O livro poderia ser facilmente classificado apenas como uma ficção científica, mas ele vai muito além. O único elemento sci-fi está no procedimento em si — que poderia muito bem ser qualquer outra coisa: uma intervenção mágica, divina ou mesmo algo sem nenhuma explicação —, pois as principais discussões trazidas pela obra, a meu ver, são a psique humana e as relações sociais.
Nos primeiros relatórios, Charlie escreve de maneira precária e o leitor percebe de imediato quão grande é seu coração: ele deseja apenas o bem de seus colegas de trabalho na padaria, onde executa trabalhos braçais e mecânicos, e onde se diverte com os demais; é generoso com as pessoas; não questiona as autoridades; admira os acadêmicos por seu talento intelectual a serviço da população; entre outros.
Conforme o procedimento vai lhe gerando efeitos positivos, o narrador passa a conduzir melhor seus relatórios, e o leitor percebe a nítida mudança que ocorre com Charlie a partir da linguagem que ele utiliza: uma escrita mais coesa e sem inconsistências gramaticais e semânticas. No entanto, os efeitos superam o simples domínio da língua (oral e escrita): Charlie começa a ser crítico e em poucos meses percebe que somente ele queria o bem de seus colegas de trabalho, que todos se divertiam às suas custas, que as pessoas às quais ele ofertava generosidade gratuita não apenas não lhe correspondiam como também o ridicularizavam pelas suas costas, que certas autoridades talvez devessem ser questionadas, que os acadêmicos não eram tão inteligentes e filantrópicos assim…
Certa vez Cypher, em Matrix (1999), disse que “a ignorância é uma bênção”. Possivelmente alguma das irmãs Wachowski tenha lido a obra de Keyes, dado que esse pensamento é fortemente discutido em Flores para Algernon. No início, mesmo com suas limitações, Charlie se considerava feliz; poucos meses após o experimento, agora com alto nível intelectual, ele passa a perceber a podridão do mundo — inclusive a partir de lembranças familiares agora acessíveis em sua mente —, e isso o entristece. E muito.
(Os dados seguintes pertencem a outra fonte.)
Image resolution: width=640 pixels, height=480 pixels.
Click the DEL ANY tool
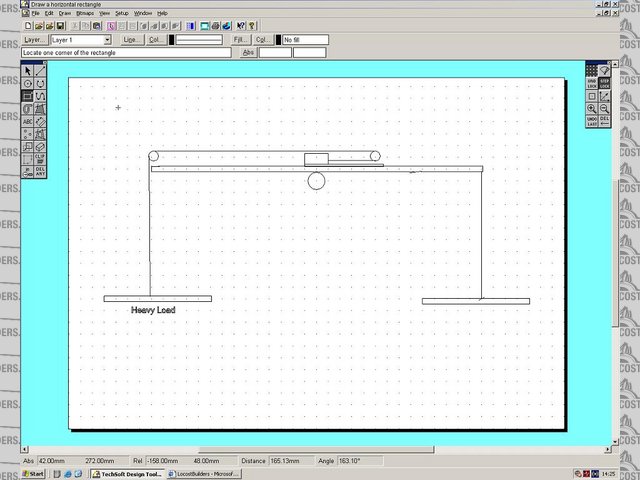(40, 171)
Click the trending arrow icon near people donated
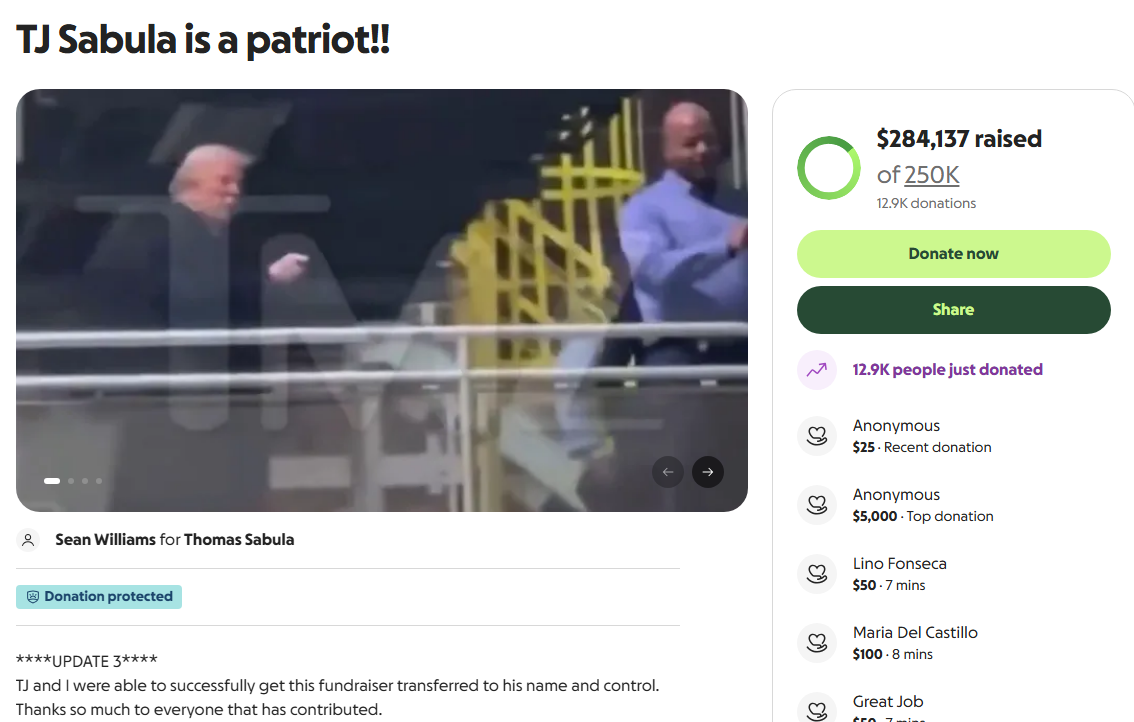 [817, 370]
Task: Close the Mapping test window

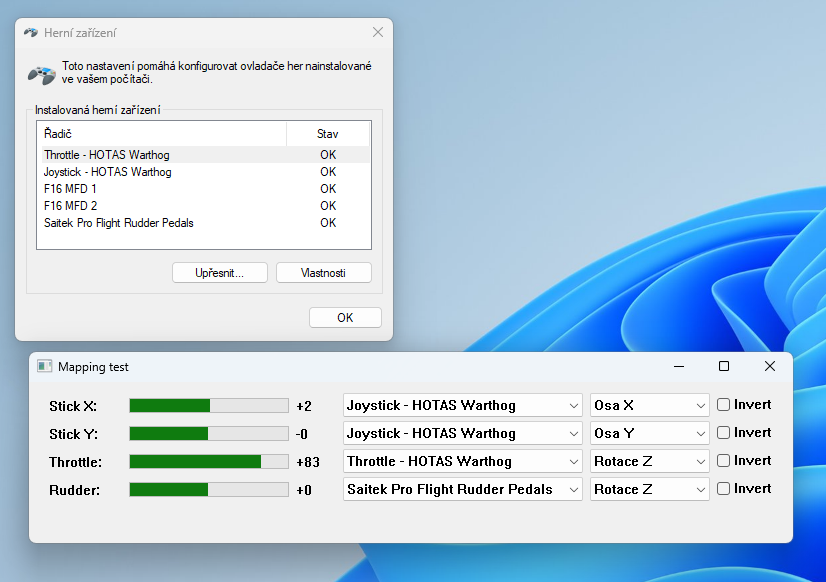Action: [x=769, y=366]
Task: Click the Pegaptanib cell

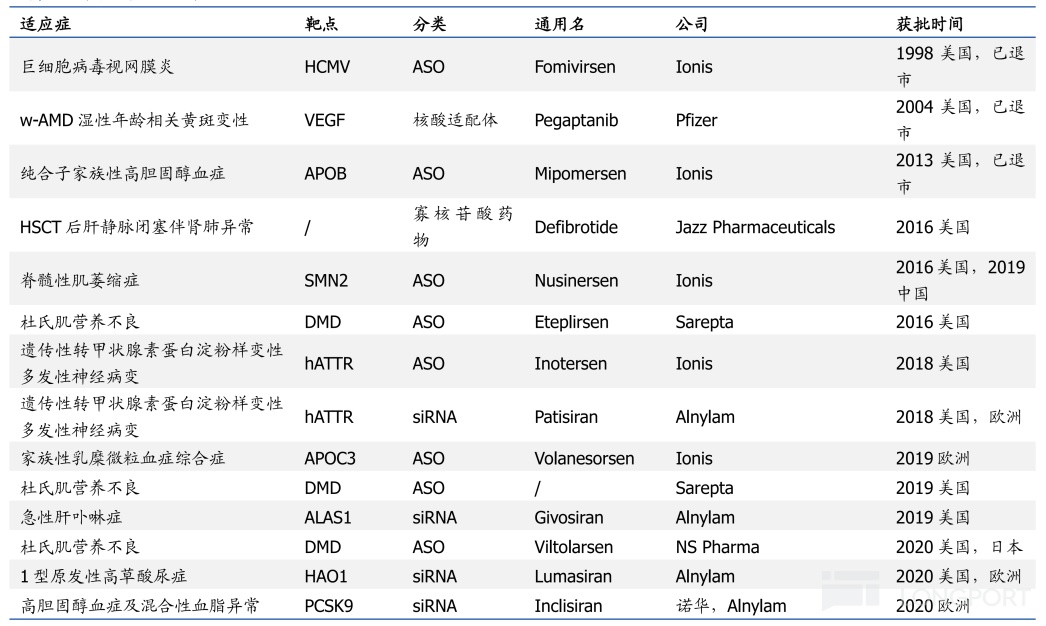Action: (x=576, y=120)
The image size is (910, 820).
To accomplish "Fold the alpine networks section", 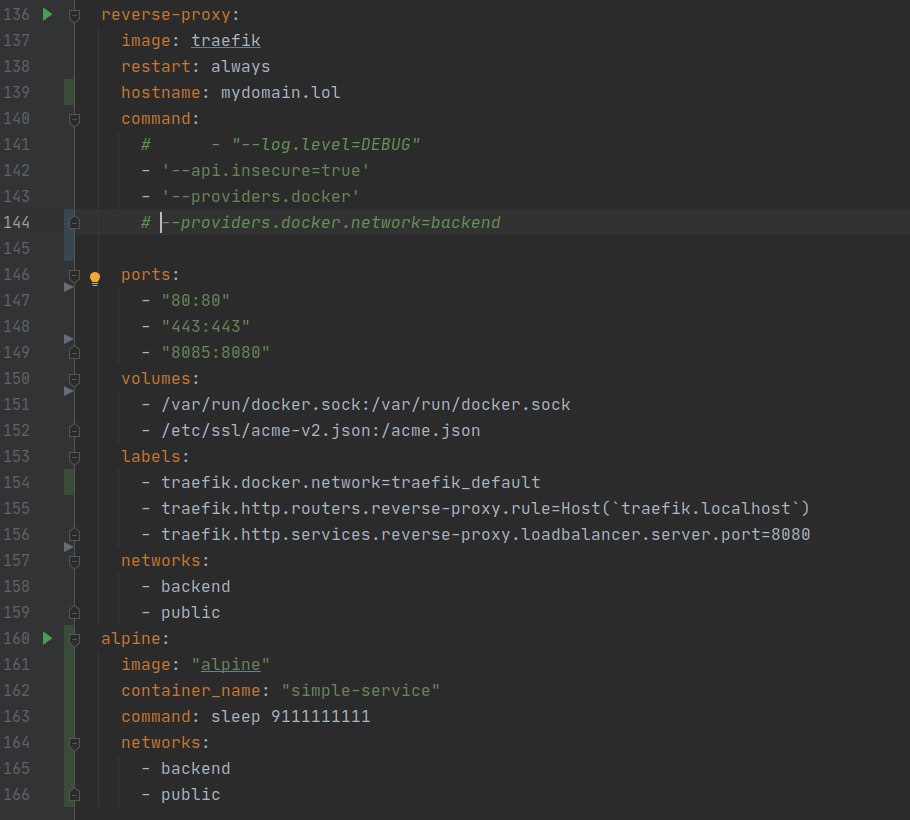I will pos(74,743).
Como observadores muito próximos, o leitor e Algernon — seu ratinho de estimação, que havia passado pelo procedimento antes de uma cobaia humana — passam a sentir na pele as dores de Charlie de maneira tão profunda e crível quanto o próprio.
Flores para Algernon, de Daniel Keyes, publicado no Brasil em 2018 pela Editora Aleph, é uma obra sensível, interessante e muito atual. Um convite e um lembrete à reflexão sobre o lugar do próximo e à manutenção diária em nossa carga de empatia.
“Ele comete o mesmo erro que os outros quando olham para uma pessoa de mente débil e riem porque não entendem que existem sentimentos humanos envolvidos. Ele não percebe que eu era uma pessoa antes de vir para cá.”
“Que estranho é o fato de pessoas de sensibilidade e sentimentos honestos, que não tirariam vantagem de um homem que nasceu sem braços ou pernas ou olhos, não verem problema em maltratar um homem com pouca inteligência.”
“Apenas pouco tempo atrás aprendi que as pessoas riam de mim. Agora consigo ver que inconscientemente me juntei a eles, rindo de mim mesmo. Isso dói mais que tudo.”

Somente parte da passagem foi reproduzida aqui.